To understand unexplained GWAS variants in CAD, Liu and colleagues at Stanford University focused on human coronary artery smooth muscle cells (HCASMC), which has been recently reported to account for 50% of atherosclerotic plaque(Shankman et al., 2015). Genome-wide association studies (GWAS) have identified more than 95 independent loci that influence CAD risk, most of which reside in non-coding regions of the genome. To interpret these loci, Liu and colleagues generated transcriptome and whole-genome datasets using HCASMC from 52 unrelated donors, as well as epigenomic datasets using ATAC-seq on a subset of 8 donors. Through systematic comparison with publicly available datasets from GTEx and ENCODE projects, they identified transcriptomic, epigenetic, and genetic regulatory mechanisms specific to HCASMC.
By jointly modeling eQTL and GWAS datasets, they identified five genes (SIPA1, TCF21, SMAD3, FES, and PDGFRA) that may modulate CAD risk through HCASMC, all of which have relevant functional roles in vascular remodeling. Comparison with GTEx data suggests that SIPA1 and PDGFRA influence CAD risk predominantly through HCASMC, while other annotated genes may have multiple cell and tissue targets. Together, these results provide tissue-specific and mechanistic insights into the regulation of a critical vascular cell type associated with CAD in human populations. In addition, the results from this study provide new leads for downstream experimental validation and a guide for future drug design.
These findings are described in the article entitled Genetic Regulatory Mechanisms of Smooth Muscle Cells Map to Coronary Artery Disease Risk Loci, recently published in the American Journal of Human Genetics. This work was conducted by Boxiang Liu, Milos Pjanic, Ting Wang, Trieu Nguyen, Michael Gloudemans, Abhiram Rao, Victor G. Castano, Erik Ingelsson, Stephen B. Montgomery, and Thomas Quertermous from Stanford, Sylvia Nurnberg, Daniel J. Rader, and Susannah Elwyn from the University of Pennsylvania, and Clint L. Miller from the University of Virginia.
References:
- GTEx Consortium, analysts, L., (LDACC):, D.A.a.C.C.L., management, N.p., collection, B., Pathology, group, e.m.w., Battle, A., Brown, C.D., Engelhardt, B.E., et al. (2017). Genetic effects on gene expression across human tissues. Nature 550, 204-213.
- Liu, B., Pjanic, M., Wang, T., Nguyen, T., Gloudemans, M., Rao, A., Castano, V.G., Nurnberg, S., Rader, D.J., Elwyn, S., et al. (2018).

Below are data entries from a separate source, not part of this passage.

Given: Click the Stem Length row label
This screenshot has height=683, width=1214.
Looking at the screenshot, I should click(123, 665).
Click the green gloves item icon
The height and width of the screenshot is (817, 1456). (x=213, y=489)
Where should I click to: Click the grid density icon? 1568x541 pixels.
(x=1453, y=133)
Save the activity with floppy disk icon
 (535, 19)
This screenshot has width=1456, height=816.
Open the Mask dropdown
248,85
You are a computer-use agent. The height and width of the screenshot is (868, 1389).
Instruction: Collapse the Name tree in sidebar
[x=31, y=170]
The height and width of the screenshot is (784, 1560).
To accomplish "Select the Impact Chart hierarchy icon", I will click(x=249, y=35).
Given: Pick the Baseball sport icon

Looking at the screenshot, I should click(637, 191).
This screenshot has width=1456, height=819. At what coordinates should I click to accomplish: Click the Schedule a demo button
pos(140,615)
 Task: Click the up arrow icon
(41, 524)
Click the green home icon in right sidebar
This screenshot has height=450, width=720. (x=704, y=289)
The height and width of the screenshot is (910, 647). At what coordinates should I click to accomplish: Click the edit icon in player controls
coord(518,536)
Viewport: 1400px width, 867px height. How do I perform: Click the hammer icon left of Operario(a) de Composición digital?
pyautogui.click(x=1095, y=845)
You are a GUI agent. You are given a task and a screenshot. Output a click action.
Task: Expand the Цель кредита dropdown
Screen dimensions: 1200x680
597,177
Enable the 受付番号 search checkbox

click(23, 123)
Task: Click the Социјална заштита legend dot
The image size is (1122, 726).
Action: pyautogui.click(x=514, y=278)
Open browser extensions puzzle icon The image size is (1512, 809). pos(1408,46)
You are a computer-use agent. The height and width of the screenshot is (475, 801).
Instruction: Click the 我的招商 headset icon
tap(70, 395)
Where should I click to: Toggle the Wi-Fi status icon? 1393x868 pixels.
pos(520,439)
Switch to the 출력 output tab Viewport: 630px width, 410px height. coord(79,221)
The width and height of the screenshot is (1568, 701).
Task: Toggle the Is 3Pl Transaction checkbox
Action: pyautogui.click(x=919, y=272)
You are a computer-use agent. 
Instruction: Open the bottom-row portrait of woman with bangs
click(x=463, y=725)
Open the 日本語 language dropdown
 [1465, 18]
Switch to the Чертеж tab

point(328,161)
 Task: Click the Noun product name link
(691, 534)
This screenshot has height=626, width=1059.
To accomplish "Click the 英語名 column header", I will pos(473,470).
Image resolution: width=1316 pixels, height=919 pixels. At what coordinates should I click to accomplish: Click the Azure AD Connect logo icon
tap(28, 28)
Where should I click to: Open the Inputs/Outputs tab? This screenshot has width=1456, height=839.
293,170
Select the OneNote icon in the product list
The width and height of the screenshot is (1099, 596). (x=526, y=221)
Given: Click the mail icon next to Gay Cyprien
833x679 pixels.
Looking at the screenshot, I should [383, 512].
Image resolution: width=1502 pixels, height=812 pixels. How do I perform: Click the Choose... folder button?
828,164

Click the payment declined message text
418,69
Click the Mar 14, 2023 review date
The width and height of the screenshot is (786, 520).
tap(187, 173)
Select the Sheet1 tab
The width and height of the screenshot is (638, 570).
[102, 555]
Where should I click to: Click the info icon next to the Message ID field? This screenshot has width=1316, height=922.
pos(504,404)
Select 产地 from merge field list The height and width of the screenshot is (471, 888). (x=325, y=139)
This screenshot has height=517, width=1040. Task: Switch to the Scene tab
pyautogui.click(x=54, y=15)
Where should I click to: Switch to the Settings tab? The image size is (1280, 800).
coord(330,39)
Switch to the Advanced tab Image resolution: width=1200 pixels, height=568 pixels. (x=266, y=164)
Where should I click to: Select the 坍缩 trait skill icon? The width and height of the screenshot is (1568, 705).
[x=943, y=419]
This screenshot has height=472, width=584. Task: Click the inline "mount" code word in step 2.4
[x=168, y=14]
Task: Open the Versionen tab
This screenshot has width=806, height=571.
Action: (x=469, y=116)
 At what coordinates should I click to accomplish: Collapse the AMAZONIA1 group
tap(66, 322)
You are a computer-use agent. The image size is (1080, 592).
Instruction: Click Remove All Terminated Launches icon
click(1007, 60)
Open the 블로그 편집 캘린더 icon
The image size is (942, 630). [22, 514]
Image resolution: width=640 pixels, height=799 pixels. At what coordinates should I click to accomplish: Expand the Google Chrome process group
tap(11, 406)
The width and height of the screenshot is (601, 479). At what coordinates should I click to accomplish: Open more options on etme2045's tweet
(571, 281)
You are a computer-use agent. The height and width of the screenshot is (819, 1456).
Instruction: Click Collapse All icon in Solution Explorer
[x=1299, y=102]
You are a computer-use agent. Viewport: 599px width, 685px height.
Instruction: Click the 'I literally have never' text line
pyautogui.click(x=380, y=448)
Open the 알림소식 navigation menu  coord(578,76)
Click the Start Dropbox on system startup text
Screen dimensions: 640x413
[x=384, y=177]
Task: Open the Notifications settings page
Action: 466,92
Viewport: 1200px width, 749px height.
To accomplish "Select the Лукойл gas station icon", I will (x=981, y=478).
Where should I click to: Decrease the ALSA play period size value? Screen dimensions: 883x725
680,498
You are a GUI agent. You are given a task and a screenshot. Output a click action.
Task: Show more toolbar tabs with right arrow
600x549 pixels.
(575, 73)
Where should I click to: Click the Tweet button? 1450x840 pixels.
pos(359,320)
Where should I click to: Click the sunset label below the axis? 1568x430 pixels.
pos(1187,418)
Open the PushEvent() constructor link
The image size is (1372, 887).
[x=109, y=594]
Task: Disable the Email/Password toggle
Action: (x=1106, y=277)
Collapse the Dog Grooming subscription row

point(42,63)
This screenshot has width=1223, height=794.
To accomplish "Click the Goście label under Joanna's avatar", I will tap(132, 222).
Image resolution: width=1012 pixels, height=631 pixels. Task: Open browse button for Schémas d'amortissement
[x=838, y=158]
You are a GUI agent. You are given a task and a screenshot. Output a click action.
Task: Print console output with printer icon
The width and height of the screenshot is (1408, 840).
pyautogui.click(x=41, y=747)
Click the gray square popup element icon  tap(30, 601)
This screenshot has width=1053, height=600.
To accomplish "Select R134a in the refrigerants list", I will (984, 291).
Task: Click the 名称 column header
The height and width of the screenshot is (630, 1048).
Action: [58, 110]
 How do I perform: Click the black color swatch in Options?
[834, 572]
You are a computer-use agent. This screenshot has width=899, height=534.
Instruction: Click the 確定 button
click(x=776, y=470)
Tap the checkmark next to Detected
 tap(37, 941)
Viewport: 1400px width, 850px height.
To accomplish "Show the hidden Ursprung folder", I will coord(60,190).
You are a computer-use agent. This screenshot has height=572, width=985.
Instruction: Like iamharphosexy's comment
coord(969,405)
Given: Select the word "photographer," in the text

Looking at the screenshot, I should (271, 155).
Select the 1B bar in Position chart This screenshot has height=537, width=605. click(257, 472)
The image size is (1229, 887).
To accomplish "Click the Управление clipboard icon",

Genetic Regulatory Mechanisms of Smooth Muscle Cells Map to Coronary Artery Disease Risk Loci. Am J Hum Genet 103, 377-388.
- Shankman, L.S., Gomez, D., Cherepanova, O.A., Salmon, M., Alencar, G.F., Haskins, R.M., Swiatlowska, P., Newman, A.A.C., Greene, E.S., Straub, A.C., et al. (2015). KLF4 Dependent Phenotypic Modulation of SMCs Plays a Key Role in Atherosclerotic Plaque Pathogenesis. Nature Medicine 21, 628-637.